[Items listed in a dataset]
*** Begin section ***

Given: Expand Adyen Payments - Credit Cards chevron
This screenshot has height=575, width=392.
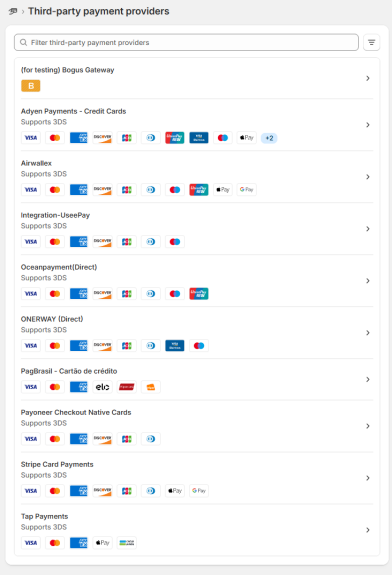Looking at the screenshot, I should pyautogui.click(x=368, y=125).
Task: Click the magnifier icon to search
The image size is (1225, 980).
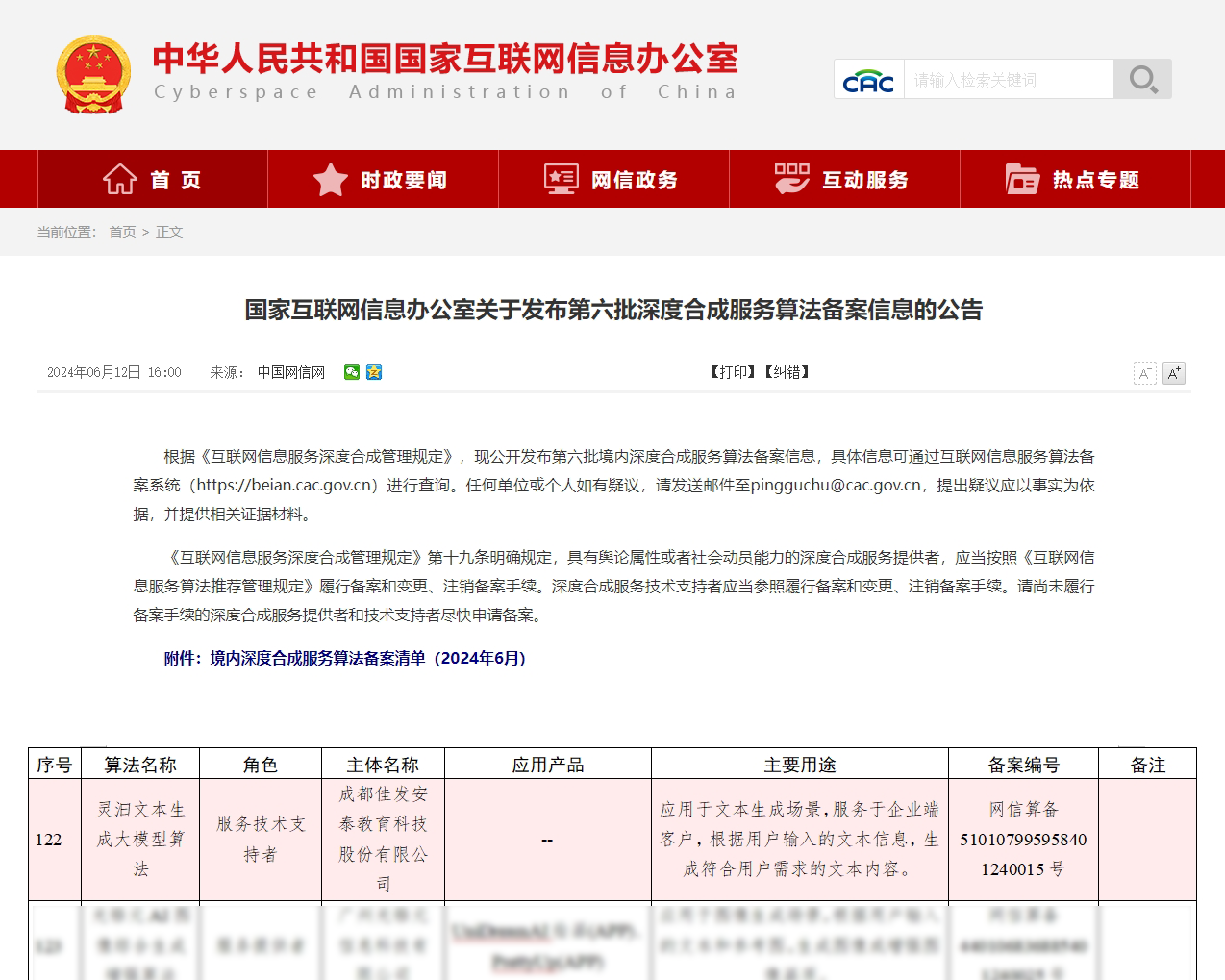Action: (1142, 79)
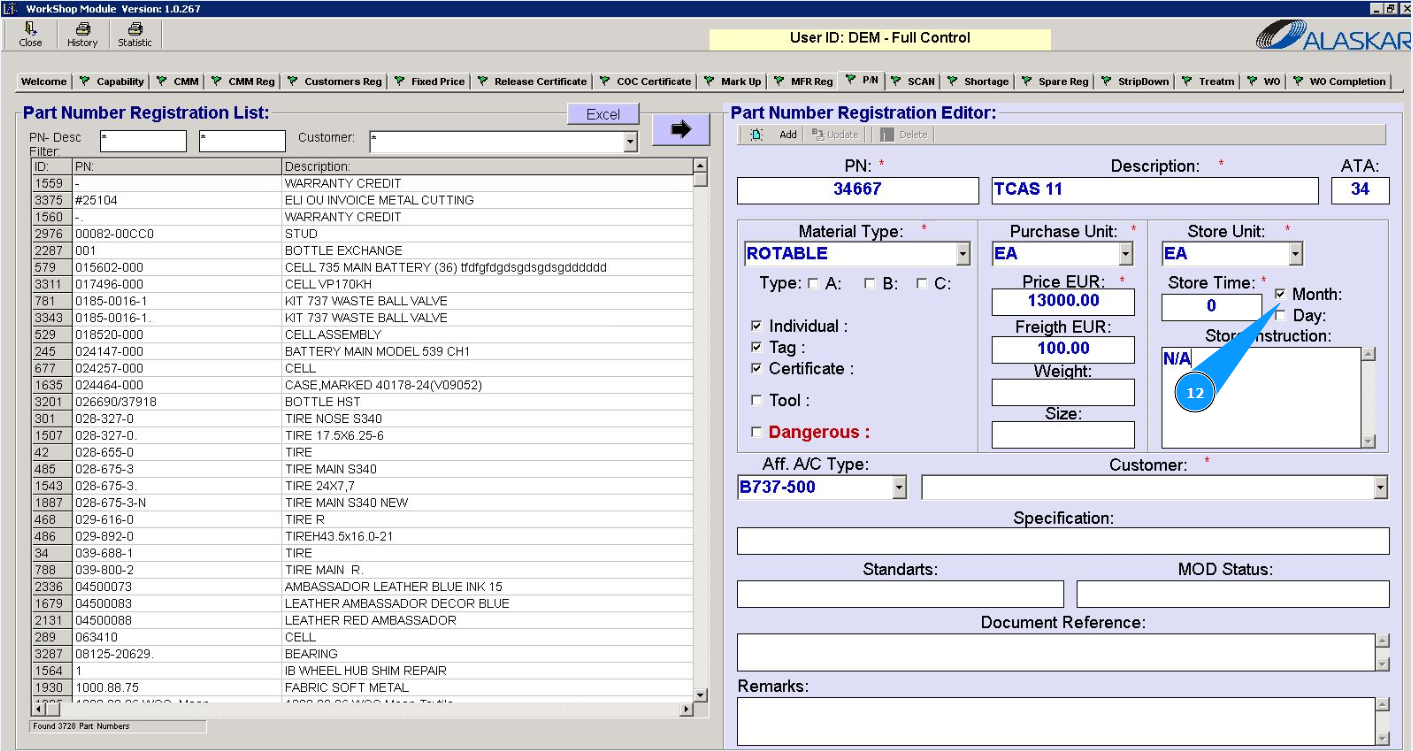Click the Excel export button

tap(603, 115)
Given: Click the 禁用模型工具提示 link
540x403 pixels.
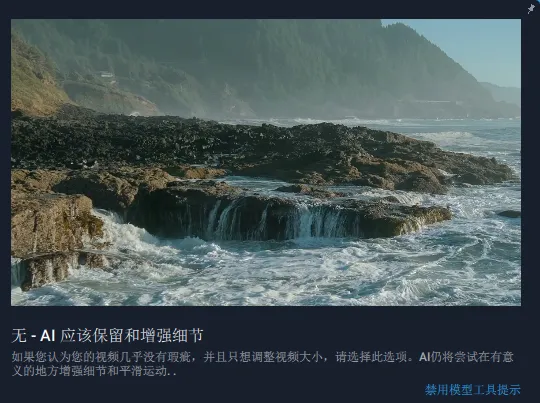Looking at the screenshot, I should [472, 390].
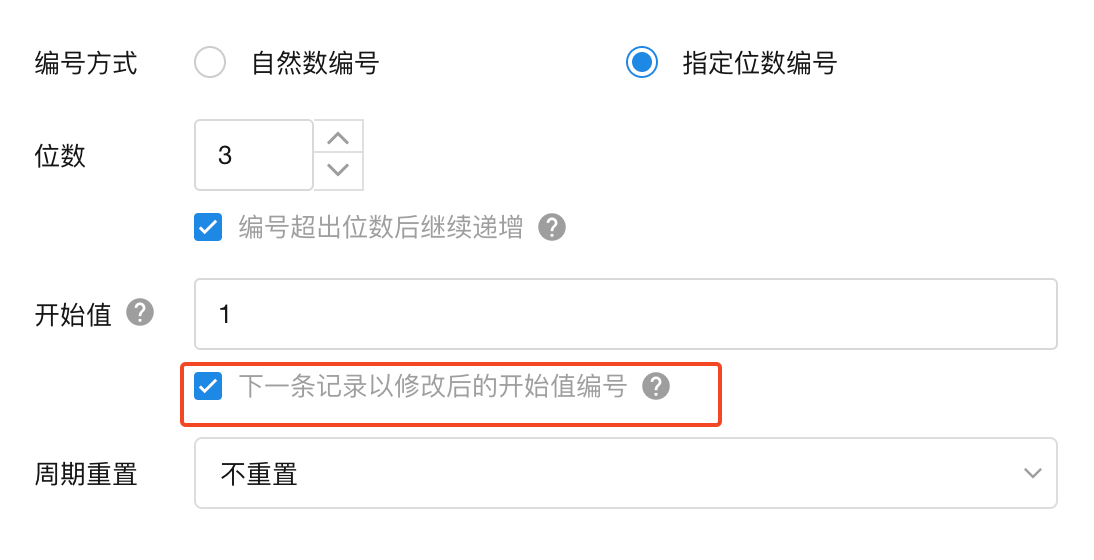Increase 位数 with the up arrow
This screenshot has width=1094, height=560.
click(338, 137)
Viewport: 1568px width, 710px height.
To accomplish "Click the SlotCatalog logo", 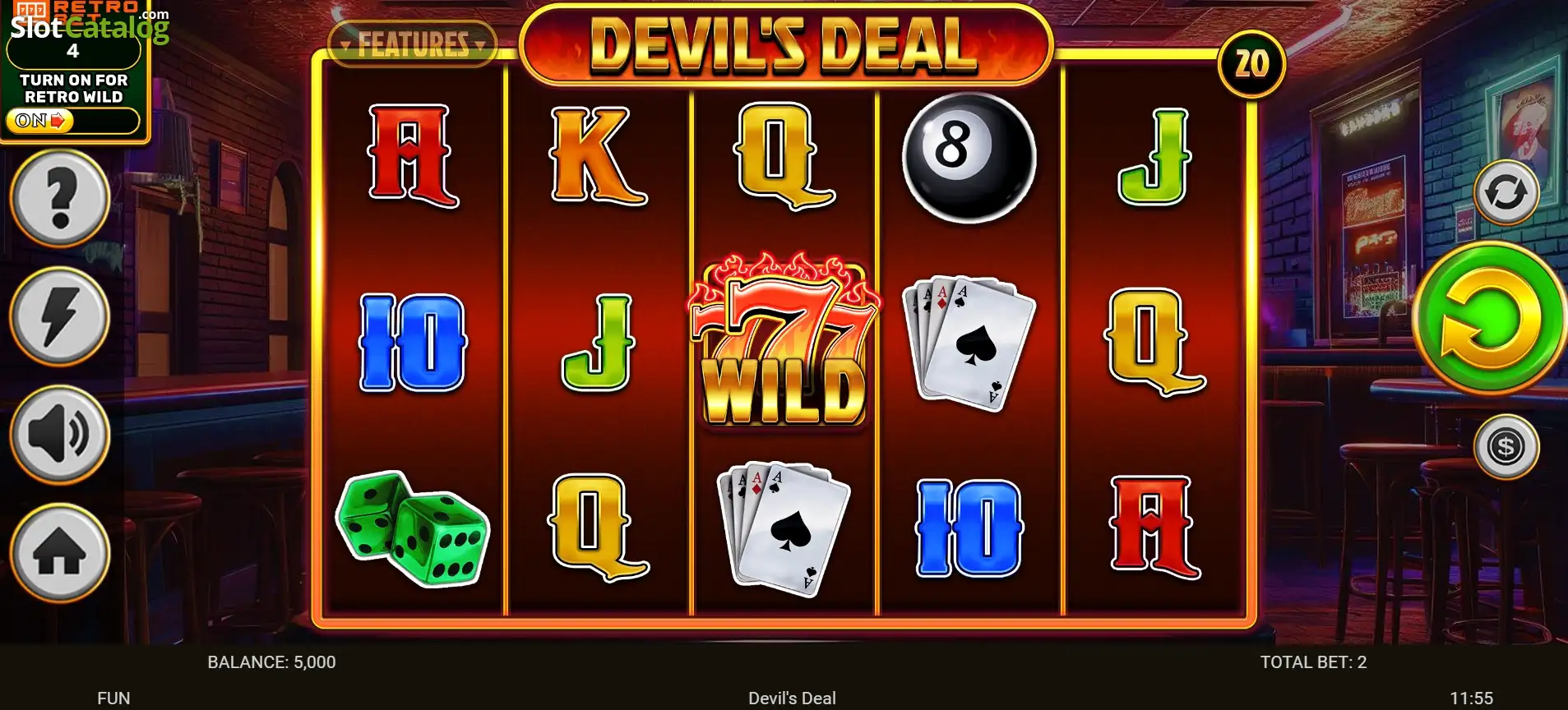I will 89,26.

*** End section ***

**Work instructions**
Across the records above, return every line that contains the word "Given".

**Output of the exercise**
Given: Expand Adyen Payments - Credit Cards chevron
Given: Click the 禁用模型工具提示 link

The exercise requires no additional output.